I also read that using citrus EO's in HP soap hold better because they never have to go through the "Lye Monster" which degrades their stability, just what I read, again I never did a comparison, but it makes sense to a homecrafter " not professional" like me. And I usually always HP these days.

Adding Middle notes and Base notes to an EO combination help as well, like Patchoulli to orange, Lemongrass to Lime, Grapefriut to Rosewood, etc etc.


----------



## Kersten (Jan 26, 2013)

judymoody said:


> I use folded (5x) lemon EO from New Directions Aromatics.  Sticks just fine.  You can combine with litsea cubeba or lemongrass EO or a smidge of patchouli if you want even more staying power.

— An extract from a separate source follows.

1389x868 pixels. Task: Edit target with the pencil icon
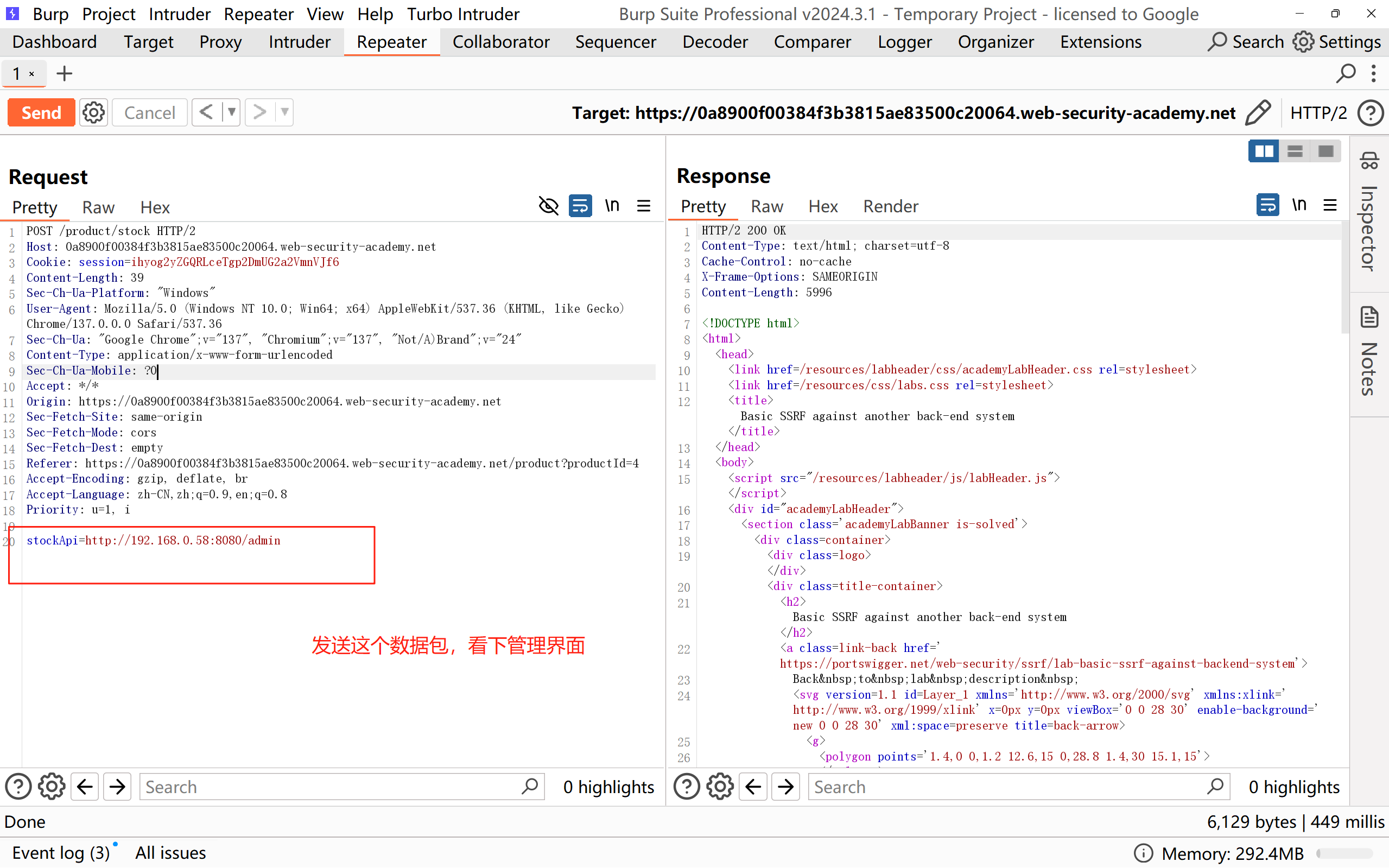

This is pretty much what I do, too, and I have soaps that are > than a year old and still smell nice and citrusy. I will say that I do add about 2 teaspoons of clay/lb of oils, but I do that mostly for am"slip" to my lather, not to anchor scent, but I suppose it could also be helping the "stick" as well.


----------



## green soap (Jan 26, 2013)

Great pointers.  Use folded lemon EO, add a middle note and base note, anchor with corn starch and or clay.  We have a swap going that will examine the effects of different anchoring schemes, clay, salt, starch, glycerin....do they really work?

The only other things I can add is to soap cooler, and try to prevent gel.  I do this, and many times I get partial gel.  For citrus I like this since it tells me at least part of the soap did not gel.  Partial gel with a spoon swirl actually looks pretty cool sometimes.  Even without swirls, partial gel looks like the citrus fruit inside the soap.  If you can prevent gel completely then even better.


----------